# Gravel Tidy in a Planted Aquarium



## phantomfisher (6 Sep 2009)

Hi,

I am setting up a 48x24x24 planted tank using Carib Sea Eco Complete as a substrate and fine gravel as a top decorative layer. The Eco complete substrate is around 3"/75mm deep and the gravel around 2"/50mm deep with the layers seperated by a Gravel Tidy. Now the silly question! :? 

How do I plant the plants with this setup? Do I make a hole in the gravel tidy and plant the roots in the substrate?
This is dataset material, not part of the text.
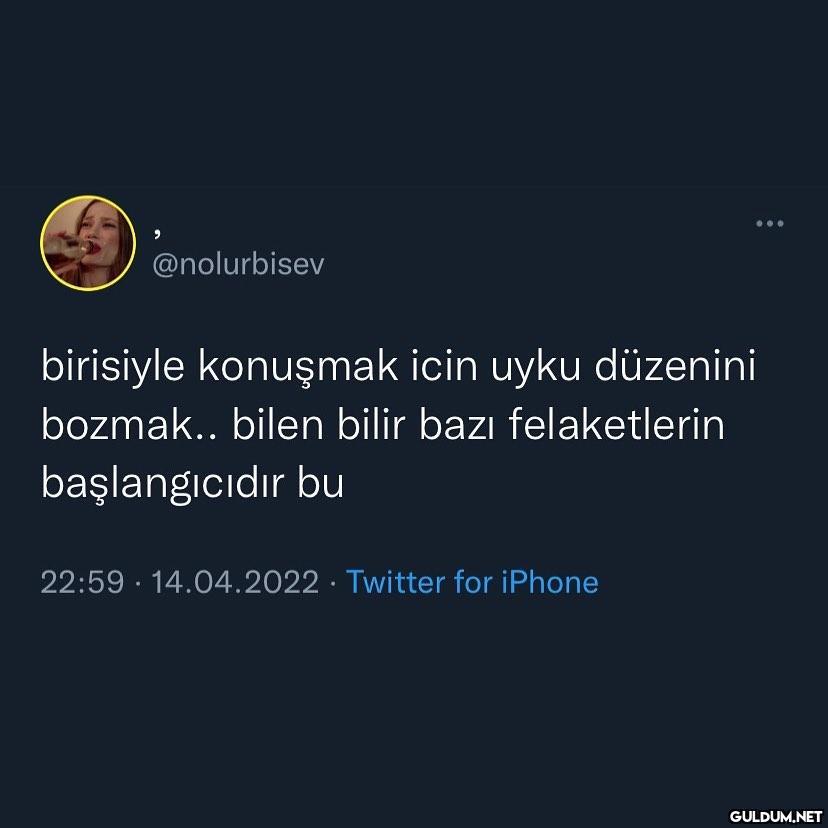828x828 pixels.
Task: Click the 22:59 timestamp
Action: [82, 582]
Or perhaps plant the roots in the gravel on top of the gravel tidy alowing the roots to penetrate through the gravel tidy mesh?

As you have probably guesed I am pretty new to this planted aquarium game so any advice would be much appreciated.


----------



## Ed Seeley (6 Sep 2009)

Don't use a gravel tidy.  Plant roots will root through it and when you remove large plants you may pull it up or at least cause more disturbance.
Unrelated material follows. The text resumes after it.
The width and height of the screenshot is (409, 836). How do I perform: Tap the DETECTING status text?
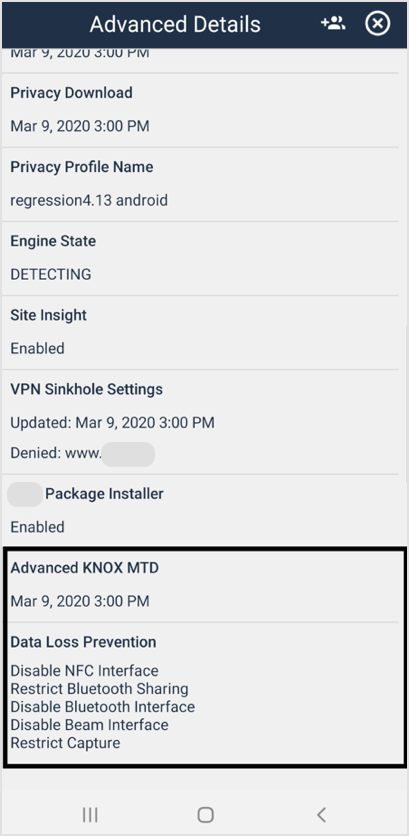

I think you may be best using the Eco-complete for the substrate in the majority of the tank and just have the decorative gravel in the front unplanted section for effect.   You can separate the two with a vertical divider or just use some of the hardscape to do the job.


----------



## phantomfisher (8 Sep 2009)

Hi Ed,

Thanks for your advise I will ditch the gravel tidy idea and use a vertical divider as suggested


----------